READING PASSAGE:
++++++++++++++++++++

Lyme and tick-borne co-infections rarely show up cleanly on standard testing. Here's how a functional medicine workup uncovers what's been missed.

June 20268 min readYour Health Now
Chronic Lyme disease and tick-borne illness assessment

Patients with chronic Lyme are often dismissed at the most frustrating moment of their journey - when the standard ELISA and Western blot come back negative, or when they're told their symptoms are 'just anxiety.' The truth is that conventional Lyme testing was designed for early, classic cases. It misses chronic, late-stage, and co-infected presentations regularly.

What chronic Lyme really looks like

  • Migrating joint pain, especially with no clear injury.
  • Severe, unrelenting fatigue that worsens with exertion.
  • Brain fog, word-finding trouble, and disrupted sleep.
  • Air-hunger, palpitations, or autonomic dysregulation.
  • Random, system-jumping symptoms that come and go in waves.

++++++++++++++++++++

INPUT DATA:
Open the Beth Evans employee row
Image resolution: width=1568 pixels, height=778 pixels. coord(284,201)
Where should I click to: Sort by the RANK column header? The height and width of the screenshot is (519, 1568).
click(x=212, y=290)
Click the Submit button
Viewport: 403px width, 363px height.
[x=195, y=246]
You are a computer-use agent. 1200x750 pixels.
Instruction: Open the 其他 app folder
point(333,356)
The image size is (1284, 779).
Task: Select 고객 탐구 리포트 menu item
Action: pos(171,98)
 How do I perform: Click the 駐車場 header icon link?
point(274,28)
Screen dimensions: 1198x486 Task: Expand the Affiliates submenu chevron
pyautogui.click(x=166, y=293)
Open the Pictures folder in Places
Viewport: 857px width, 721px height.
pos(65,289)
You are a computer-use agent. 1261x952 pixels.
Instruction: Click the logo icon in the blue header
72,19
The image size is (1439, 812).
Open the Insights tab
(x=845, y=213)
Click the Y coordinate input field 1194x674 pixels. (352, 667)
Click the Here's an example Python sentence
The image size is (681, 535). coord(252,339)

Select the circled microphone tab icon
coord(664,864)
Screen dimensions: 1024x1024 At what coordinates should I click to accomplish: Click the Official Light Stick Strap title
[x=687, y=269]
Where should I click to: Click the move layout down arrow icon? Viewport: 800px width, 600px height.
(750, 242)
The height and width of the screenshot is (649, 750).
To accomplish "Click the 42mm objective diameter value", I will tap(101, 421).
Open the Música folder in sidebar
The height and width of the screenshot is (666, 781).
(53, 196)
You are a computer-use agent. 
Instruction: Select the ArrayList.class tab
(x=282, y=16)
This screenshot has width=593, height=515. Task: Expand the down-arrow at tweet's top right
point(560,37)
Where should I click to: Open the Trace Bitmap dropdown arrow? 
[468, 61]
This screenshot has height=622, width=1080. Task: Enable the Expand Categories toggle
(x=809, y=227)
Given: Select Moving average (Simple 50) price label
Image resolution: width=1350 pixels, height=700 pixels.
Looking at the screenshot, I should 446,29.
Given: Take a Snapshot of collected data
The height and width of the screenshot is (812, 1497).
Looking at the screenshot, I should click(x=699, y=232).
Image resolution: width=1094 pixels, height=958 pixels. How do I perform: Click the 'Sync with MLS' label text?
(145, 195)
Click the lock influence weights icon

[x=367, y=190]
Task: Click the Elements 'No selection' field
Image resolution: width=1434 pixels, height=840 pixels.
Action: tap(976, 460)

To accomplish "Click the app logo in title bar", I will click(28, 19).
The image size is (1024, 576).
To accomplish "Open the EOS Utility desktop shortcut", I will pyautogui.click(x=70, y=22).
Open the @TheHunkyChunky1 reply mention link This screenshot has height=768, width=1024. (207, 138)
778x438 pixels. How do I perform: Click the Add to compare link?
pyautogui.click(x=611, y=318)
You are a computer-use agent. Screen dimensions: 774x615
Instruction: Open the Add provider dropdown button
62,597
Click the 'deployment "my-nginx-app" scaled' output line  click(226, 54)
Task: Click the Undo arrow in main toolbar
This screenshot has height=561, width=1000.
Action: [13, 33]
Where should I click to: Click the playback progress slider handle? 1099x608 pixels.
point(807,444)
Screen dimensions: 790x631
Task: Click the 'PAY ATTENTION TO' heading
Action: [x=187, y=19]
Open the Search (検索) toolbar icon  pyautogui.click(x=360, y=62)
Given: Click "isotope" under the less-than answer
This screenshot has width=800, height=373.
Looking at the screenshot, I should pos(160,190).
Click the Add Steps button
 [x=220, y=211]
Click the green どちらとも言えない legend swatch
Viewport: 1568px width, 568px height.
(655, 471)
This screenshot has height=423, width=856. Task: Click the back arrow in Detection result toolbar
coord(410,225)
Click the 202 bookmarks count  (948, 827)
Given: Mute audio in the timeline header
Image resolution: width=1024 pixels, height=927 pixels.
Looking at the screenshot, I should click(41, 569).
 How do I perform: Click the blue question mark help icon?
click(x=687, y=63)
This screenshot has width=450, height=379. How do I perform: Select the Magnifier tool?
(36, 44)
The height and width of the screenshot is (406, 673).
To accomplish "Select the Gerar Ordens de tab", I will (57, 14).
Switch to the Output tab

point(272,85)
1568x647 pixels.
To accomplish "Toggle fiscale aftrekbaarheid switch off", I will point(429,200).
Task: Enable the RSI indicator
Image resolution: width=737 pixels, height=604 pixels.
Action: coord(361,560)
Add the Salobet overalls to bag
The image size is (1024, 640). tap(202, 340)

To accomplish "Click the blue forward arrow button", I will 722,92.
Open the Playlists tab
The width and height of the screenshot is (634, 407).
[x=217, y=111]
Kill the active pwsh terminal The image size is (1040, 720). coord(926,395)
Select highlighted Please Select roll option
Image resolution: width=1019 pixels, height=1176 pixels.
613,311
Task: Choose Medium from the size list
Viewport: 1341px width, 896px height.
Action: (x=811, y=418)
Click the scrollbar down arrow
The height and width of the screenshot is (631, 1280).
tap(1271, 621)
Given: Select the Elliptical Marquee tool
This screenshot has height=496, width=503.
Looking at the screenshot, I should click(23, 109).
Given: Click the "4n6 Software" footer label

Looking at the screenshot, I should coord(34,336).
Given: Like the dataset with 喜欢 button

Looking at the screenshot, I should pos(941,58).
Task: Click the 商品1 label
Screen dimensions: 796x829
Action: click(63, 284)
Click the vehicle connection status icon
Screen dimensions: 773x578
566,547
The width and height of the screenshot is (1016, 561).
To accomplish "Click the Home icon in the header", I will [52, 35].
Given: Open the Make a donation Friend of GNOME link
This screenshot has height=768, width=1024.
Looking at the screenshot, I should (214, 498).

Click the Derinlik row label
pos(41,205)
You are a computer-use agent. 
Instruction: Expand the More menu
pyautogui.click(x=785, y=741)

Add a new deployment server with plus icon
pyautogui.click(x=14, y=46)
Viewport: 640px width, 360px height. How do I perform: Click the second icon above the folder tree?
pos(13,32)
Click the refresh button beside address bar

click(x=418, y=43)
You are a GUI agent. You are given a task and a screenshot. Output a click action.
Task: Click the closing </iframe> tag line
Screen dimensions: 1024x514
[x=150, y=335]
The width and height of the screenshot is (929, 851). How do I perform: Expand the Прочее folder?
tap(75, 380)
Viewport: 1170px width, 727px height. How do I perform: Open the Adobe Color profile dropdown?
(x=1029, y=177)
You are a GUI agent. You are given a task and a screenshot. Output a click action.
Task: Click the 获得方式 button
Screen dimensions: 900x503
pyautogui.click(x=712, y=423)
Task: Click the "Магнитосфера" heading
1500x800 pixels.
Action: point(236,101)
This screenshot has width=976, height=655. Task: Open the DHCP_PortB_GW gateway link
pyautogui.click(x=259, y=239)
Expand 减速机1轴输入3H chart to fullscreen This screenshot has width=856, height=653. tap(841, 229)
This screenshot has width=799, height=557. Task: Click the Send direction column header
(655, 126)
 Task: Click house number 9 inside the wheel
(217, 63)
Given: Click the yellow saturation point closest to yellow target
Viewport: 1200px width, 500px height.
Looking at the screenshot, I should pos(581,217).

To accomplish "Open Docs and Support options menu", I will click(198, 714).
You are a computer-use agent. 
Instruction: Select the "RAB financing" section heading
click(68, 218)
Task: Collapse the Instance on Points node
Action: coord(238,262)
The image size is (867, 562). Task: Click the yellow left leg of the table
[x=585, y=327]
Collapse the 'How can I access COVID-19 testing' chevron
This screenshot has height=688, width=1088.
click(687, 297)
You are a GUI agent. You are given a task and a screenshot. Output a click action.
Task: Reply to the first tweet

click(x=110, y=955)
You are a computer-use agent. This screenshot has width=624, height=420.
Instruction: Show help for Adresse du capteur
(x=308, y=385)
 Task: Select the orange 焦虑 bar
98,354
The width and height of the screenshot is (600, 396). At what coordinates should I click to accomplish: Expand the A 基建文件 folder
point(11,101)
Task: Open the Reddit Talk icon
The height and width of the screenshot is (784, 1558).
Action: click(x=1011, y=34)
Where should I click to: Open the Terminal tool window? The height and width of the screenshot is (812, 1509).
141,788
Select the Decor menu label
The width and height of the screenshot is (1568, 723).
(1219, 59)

++++++++++++++++++++

EXERCISE TASKS:
• a. Decide whether each statement agrees with the chronic Lyme article. Answer yes or no for each and quote the words of the article that settle it.
(i) Conventional Lyme testing was designed for early, classic cases.
(ii) The fatigue of chronic Lyme eases with exertion.
(iii) The joint pain described usually follows a clear injury.
• b. In the chronic Lyme article, which two standard tests may come back negative?
• c. Write a continuation of the chronic Lyme article that picks up after its final symptom in the list.

EXERCISE RESULTS:
• a.
(i) Yes: "conventional Lyme testing was designed for early, classic cases."
(ii) No: "Severe, unrelenting fatigue that worsens with exertion."
(iii) No: "Migrating joint pain, especially with no clear injury."

• b. The ELISA and the Western blot.

• c.
Better testing changes the picture

We use specialty labs that look for direct evidence (PCR), antibody patterns across more bands, and common co-infections - Babesia, Bartonella, Ehrlichia, and more. Just as importantly, we look at the inflammatory and immune fingerprint these infections leave behind, even when the bug itself is hard to detect.

When to suspect Lyme

If you have multiple symptoms across multiple body systems, if you've been worse since a flu-like illness or tick exposure (even years ago), or if you've seen several specialists with no clear answer - it's worth evaluating. Many of our patients didn't realize Lyme was on the table until five-plus years into their journey.